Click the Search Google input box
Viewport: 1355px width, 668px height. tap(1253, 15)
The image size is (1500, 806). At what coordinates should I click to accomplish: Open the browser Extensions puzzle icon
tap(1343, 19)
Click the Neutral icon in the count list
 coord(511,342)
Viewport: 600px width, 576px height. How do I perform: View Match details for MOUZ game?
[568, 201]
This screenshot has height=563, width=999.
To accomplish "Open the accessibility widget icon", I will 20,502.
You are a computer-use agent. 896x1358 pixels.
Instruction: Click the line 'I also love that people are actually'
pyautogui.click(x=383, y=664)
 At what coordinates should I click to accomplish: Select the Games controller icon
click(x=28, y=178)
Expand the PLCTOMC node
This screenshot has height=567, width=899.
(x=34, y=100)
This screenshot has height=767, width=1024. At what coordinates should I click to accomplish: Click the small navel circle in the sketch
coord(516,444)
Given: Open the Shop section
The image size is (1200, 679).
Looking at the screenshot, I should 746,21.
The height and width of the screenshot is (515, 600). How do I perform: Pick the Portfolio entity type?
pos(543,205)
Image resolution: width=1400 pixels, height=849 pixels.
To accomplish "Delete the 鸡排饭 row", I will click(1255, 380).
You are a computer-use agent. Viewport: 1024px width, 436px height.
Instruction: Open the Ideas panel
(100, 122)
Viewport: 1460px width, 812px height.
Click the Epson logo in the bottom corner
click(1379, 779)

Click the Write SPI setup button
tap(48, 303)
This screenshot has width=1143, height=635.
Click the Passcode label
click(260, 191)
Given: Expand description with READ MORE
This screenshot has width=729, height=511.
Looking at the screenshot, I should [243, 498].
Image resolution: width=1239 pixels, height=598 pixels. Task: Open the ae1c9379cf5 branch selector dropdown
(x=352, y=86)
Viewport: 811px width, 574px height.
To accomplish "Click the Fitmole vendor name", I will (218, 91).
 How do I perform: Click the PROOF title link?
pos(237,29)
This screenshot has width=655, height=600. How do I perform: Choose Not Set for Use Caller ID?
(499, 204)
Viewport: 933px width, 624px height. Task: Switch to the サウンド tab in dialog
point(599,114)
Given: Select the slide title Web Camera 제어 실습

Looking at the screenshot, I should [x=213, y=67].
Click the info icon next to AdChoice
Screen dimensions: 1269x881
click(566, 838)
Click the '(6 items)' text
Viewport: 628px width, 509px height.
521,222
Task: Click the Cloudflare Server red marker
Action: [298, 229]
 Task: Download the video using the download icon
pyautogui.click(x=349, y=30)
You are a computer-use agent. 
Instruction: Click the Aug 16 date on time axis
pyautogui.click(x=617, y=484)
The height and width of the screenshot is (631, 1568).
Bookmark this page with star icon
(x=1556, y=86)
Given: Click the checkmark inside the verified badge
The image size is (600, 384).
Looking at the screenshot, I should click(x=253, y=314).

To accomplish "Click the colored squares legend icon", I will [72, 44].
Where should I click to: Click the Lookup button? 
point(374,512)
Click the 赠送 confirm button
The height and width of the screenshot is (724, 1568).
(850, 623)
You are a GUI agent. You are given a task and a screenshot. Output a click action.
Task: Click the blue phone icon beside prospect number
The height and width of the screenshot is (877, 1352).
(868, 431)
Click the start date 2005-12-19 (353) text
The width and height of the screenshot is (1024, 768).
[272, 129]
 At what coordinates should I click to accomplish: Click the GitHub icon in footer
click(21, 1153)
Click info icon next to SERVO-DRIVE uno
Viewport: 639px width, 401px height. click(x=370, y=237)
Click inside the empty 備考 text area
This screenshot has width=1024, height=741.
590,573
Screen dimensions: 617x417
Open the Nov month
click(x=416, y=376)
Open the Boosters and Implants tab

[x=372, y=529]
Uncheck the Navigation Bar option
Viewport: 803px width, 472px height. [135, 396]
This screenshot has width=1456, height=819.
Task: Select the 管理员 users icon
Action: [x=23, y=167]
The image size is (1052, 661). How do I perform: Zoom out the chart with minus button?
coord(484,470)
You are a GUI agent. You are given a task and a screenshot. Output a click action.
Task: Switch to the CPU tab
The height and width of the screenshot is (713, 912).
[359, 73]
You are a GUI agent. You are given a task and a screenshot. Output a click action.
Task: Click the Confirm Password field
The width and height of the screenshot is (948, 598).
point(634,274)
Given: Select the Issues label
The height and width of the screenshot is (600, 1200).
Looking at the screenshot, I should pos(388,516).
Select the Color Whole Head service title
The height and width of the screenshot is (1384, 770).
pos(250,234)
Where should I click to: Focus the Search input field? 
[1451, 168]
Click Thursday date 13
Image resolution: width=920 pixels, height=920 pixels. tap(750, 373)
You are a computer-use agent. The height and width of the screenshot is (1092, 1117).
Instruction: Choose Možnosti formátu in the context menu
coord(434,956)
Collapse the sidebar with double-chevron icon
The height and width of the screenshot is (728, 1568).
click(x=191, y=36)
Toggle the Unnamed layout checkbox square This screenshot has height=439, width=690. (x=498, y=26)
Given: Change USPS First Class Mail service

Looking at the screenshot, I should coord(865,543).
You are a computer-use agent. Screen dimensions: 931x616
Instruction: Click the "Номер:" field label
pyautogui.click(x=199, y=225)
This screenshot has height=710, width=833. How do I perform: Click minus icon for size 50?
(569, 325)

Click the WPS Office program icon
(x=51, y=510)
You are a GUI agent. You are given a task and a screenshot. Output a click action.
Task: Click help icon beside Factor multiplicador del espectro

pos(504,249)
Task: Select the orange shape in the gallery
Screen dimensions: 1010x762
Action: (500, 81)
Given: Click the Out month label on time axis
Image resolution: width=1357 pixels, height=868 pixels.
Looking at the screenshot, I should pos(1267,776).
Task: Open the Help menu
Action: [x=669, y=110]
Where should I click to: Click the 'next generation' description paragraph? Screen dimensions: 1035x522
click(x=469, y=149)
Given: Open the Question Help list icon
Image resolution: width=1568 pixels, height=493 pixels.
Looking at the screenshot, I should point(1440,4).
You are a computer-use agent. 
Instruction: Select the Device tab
++++++
:: Work instructions ::
From the first line to the last, restate the data above exactly.

:: Exercise result ::
Click the Search Google input box
Viewport: 1355px width, 668px height. tap(1253, 15)
The image size is (1500, 806). At what coordinates should I click to accomplish: Open the browser Extensions puzzle icon
tap(1343, 19)
Click the Neutral icon in the count list
 coord(511,342)
Viewport: 600px width, 576px height. How do I perform: View Match details for MOUZ game?
[568, 201]
This screenshot has height=563, width=999.
To accomplish "Open the accessibility widget icon", I will 20,502.
You are a computer-use agent. 896x1358 pixels.
Instruction: Click the line 'I also love that people are actually'
pyautogui.click(x=383, y=664)
 At what coordinates should I click to accomplish: Select the Games controller icon
click(x=28, y=178)
Expand the PLCTOMC node
This screenshot has height=567, width=899.
(x=34, y=100)
This screenshot has height=767, width=1024. At what coordinates should I click to accomplish: Click the small navel circle in the sketch
coord(516,444)
Given: Open the Shop section
The image size is (1200, 679).
Looking at the screenshot, I should 746,21.
The height and width of the screenshot is (515, 600). How do I perform: Pick the Portfolio entity type?
pos(543,205)
Image resolution: width=1400 pixels, height=849 pixels.
To accomplish "Delete the 鸡排饭 row", I will click(1255, 380).
You are a computer-use agent. Viewport: 1024px width, 436px height.
Instruction: Open the Ideas panel
(100, 122)
Viewport: 1460px width, 812px height.
Click the Epson logo in the bottom corner
click(1379, 779)

Click the Write SPI setup button
tap(48, 303)
This screenshot has width=1143, height=635.
Click the Passcode label
click(260, 191)
Given: Expand description with READ MORE
This screenshot has width=729, height=511.
Looking at the screenshot, I should [243, 498].
Image resolution: width=1239 pixels, height=598 pixels. Task: Open the ae1c9379cf5 branch selector dropdown
(x=352, y=86)
Viewport: 811px width, 574px height.
To accomplish "Click the Fitmole vendor name", I will (218, 91).
 How do I perform: Click the PROOF title link?
pos(237,29)
This screenshot has width=655, height=600. How do I perform: Choose Not Set for Use Caller ID?
(499, 204)
Viewport: 933px width, 624px height. Task: Switch to the サウンド tab in dialog
point(599,114)
Given: Select the slide title Web Camera 제어 실습

Looking at the screenshot, I should [x=213, y=67].
Click the info icon next to AdChoice
Screen dimensions: 1269x881
click(566, 838)
Click the '(6 items)' text
Viewport: 628px width, 509px height.
521,222
Task: Click the Cloudflare Server red marker
Action: [298, 229]
 Task: Download the video using the download icon
pyautogui.click(x=349, y=30)
You are a computer-use agent. 
Instruction: Click the Aug 16 date on time axis
pyautogui.click(x=617, y=484)
The height and width of the screenshot is (631, 1568).
Bookmark this page with star icon
(x=1556, y=86)
Given: Click the checkmark inside the verified badge
The image size is (600, 384).
Looking at the screenshot, I should click(x=253, y=314).

To accomplish "Click the colored squares legend icon", I will [72, 44].
Where should I click to: Click the Lookup button? 
point(374,512)
Click the 赠送 confirm button
The height and width of the screenshot is (724, 1568).
(850, 623)
You are a GUI agent. You are given a task and a screenshot. Output a click action.
Task: Click the blue phone icon beside prospect number
The height and width of the screenshot is (877, 1352).
(868, 431)
Click the start date 2005-12-19 (353) text
The width and height of the screenshot is (1024, 768).
[272, 129]
 At what coordinates should I click to accomplish: Click the GitHub icon in footer
click(21, 1153)
Click info icon next to SERVO-DRIVE uno
Viewport: 639px width, 401px height. click(x=370, y=237)
Click inside the empty 備考 text area
This screenshot has width=1024, height=741.
590,573
Screen dimensions: 617x417
Open the Nov month
click(x=416, y=376)
Open the Boosters and Implants tab

[x=372, y=529]
Uncheck the Navigation Bar option
Viewport: 803px width, 472px height. [135, 396]
This screenshot has width=1456, height=819.
Task: Select the 管理员 users icon
Action: [x=23, y=167]
The image size is (1052, 661). How do I perform: Zoom out the chart with minus button?
coord(484,470)
You are a GUI agent. You are given a task and a screenshot. Output a click action.
Task: Switch to the CPU tab
The height and width of the screenshot is (713, 912).
[359, 73]
You are a GUI agent. You are given a task and a screenshot. Output a click action.
Task: Click the Confirm Password field
The width and height of the screenshot is (948, 598).
point(634,274)
Given: Select the Issues label
The height and width of the screenshot is (600, 1200).
Looking at the screenshot, I should pos(388,516).
Select the Color Whole Head service title
The height and width of the screenshot is (1384, 770).
pos(250,234)
Where should I click to: Focus the Search input field? 
[1451, 168]
Click Thursday date 13
Image resolution: width=920 pixels, height=920 pixels. tap(750, 373)
You are a computer-use agent. The height and width of the screenshot is (1092, 1117).
Instruction: Choose Možnosti formátu in the context menu
coord(434,956)
Collapse the sidebar with double-chevron icon
The height and width of the screenshot is (728, 1568).
click(x=191, y=36)
Toggle the Unnamed layout checkbox square This screenshot has height=439, width=690. (x=498, y=26)
Given: Change USPS First Class Mail service

Looking at the screenshot, I should coord(865,543).
You are a computer-use agent. Screen dimensions: 931x616
Instruction: Click the "Номер:" field label
pyautogui.click(x=199, y=225)
This screenshot has height=710, width=833. How do I perform: Click minus icon for size 50?
(569, 325)

Click the WPS Office program icon
(x=51, y=510)
You are a GUI agent. You are given a task and a screenshot. Output a click action.
Task: Click help icon beside Factor multiplicador del espectro

pos(504,249)
Task: Select the orange shape in the gallery
Screen dimensions: 1010x762
Action: (500, 81)
Given: Click the Out month label on time axis
Image resolution: width=1357 pixels, height=868 pixels.
Looking at the screenshot, I should pos(1267,776).
Task: Open the Help menu
Action: [x=669, y=110]
Where should I click to: Click the 'next generation' description paragraph? Screen dimensions: 1035x522
click(x=469, y=149)
Given: Open the Question Help list icon
Image resolution: width=1568 pixels, height=493 pixels.
Looking at the screenshot, I should point(1440,4).
You are a computer-use agent. 
Instruction: Select the Device tab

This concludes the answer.